Catherine und Phil sind Kalifornier, kommen uns aber vor wie von einem anderen Stern. Wir rumpeln im Kleinbus mit Allradantrieb über Geröllhöhen der chilenischen Atacama-Wüste, aber beide pokern seit zwei Stunden mit ihren iPhones. Bei El Tatio auf 4300 Metern, dem höchsten Geysirfeld der Erde, glauben wir, in Teufels Küche geraten zu sein. Es zischt, heißes Wasser schießt aus dem Boden und danach dampft und qualmt es. Aber die Mitreisenden spielen Jolly Joker und blicken nur kurz auf die Fontänen aus der Hölle. "Oh", sagt Phil. "That's okay." Es bleibt unklar, was er meint. Er zieht sich seine Baseballcap ins Gesicht, um nicht von einer seltsamen Naturerscheinung beim Daddeln gestört zu werden.

Die Oase Coyo ist ein 100 Quadratmeter großer grüner Fleck in der bis an den Horizont reichenden staubigen Ebene. Die plötzlich sich ins Bild schiebende karge Pflanzenpracht erscheint surreal. Catherine interessiert das nicht, sie hat sich mit ihrem Mann angelegt, weil der ihr beim Pokern nicht cool genug agiert. Er keilt zurück, beide streiten über Strategien auf dem Display.

Als unser Guide auf Ruinen hinweist, Reste der mehr als 3000 Jahre alten Siedlung Tulor, jault Catherine "great", meint aber nicht die menschlichen Hinterlassenschaften in der atemraubenden Höhe, sondern das Gehüpfe auf dem kleinen Bildschirm ihres flackernden elektronischen Geräts, das sie im Schoß gebettet hält und bei jedem Pling-Pling streichelt, als sei es der Schopf eines braven Kleinkinds. Nur Phil quengelt und wird mit einem Rippenstoß von Catherines Ellbogen zum Schweigen gebracht.

Während unser Wagen rackert, als kämpfe der Motor mit der Höhenluft, atmen die beiden heftiger und aus dem Nacken aufsteigende Röte kriecht in ihre Gesichter mit den großen fixierenden Pupillen.

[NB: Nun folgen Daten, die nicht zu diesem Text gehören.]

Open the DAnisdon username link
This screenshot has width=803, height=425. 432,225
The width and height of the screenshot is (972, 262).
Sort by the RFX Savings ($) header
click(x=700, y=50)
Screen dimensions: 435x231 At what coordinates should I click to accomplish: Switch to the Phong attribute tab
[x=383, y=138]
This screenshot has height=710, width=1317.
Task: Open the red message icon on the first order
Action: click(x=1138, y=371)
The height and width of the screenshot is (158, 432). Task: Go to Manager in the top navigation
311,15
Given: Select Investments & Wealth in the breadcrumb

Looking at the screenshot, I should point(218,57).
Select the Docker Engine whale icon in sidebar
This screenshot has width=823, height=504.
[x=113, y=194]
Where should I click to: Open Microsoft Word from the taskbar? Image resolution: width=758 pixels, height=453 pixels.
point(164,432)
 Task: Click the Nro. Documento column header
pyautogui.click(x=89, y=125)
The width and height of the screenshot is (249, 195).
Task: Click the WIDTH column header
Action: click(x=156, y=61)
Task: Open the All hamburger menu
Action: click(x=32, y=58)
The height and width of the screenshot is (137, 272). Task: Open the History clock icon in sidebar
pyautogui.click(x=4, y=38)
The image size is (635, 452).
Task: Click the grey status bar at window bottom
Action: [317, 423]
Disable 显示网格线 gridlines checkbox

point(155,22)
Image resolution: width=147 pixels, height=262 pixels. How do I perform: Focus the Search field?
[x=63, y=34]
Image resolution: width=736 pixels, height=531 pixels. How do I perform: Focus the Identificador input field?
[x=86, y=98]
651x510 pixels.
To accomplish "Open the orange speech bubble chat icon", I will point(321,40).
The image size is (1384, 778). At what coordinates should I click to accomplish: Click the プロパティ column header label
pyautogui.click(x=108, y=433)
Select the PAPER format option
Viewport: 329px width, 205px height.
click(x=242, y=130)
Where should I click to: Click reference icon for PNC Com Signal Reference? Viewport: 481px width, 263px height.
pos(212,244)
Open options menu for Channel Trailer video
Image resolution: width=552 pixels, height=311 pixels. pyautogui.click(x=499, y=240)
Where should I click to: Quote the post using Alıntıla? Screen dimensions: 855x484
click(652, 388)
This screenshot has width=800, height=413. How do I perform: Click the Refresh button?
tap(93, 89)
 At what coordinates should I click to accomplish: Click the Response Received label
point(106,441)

Vor den Fenstern kriechen Schlagschatten durch den Staub und touchieren auch den Kleinbus. Rhomben und Polygone streichen über Sitze und Sitzende, Geröllformationen und erodierte Gesteinserhebungen schieben sich draußen vorbei, Gips, Ton und Sand regen das eigene Kopfkino an. Licht und Schatten halten Geometriestunde, aber unsere lustigen Amerikaner scheuchen die für sie lästigen Unterbrechungen mit Handbewegungen weg.

Als ich Catherine in einer Minute, in der sie sich kurz reckt, frage: "It's nice here, isn't it?", schaut sie mich an als sei ich ein Außerirdischer. Der Indio-Fahrer hatte gerade noch ein Lächeln, aber das kippt weg bei so viel Ignoranz. Ihm ist die Wüste heilig, aber die Pokerer steigen nicht mal aus dem Wagen, um sich die höchste Lagune der Welt anzuschauen. Nur zum Mittagessen lassen sie sich rauslocken, aber gefuttert wird nicht ohne iPhone. Als wir nach sechs Stunden zurück sind im Hotel, haben beide rote Augen und gähnen. Die Atacama-Wüste ist für sie abgehakt.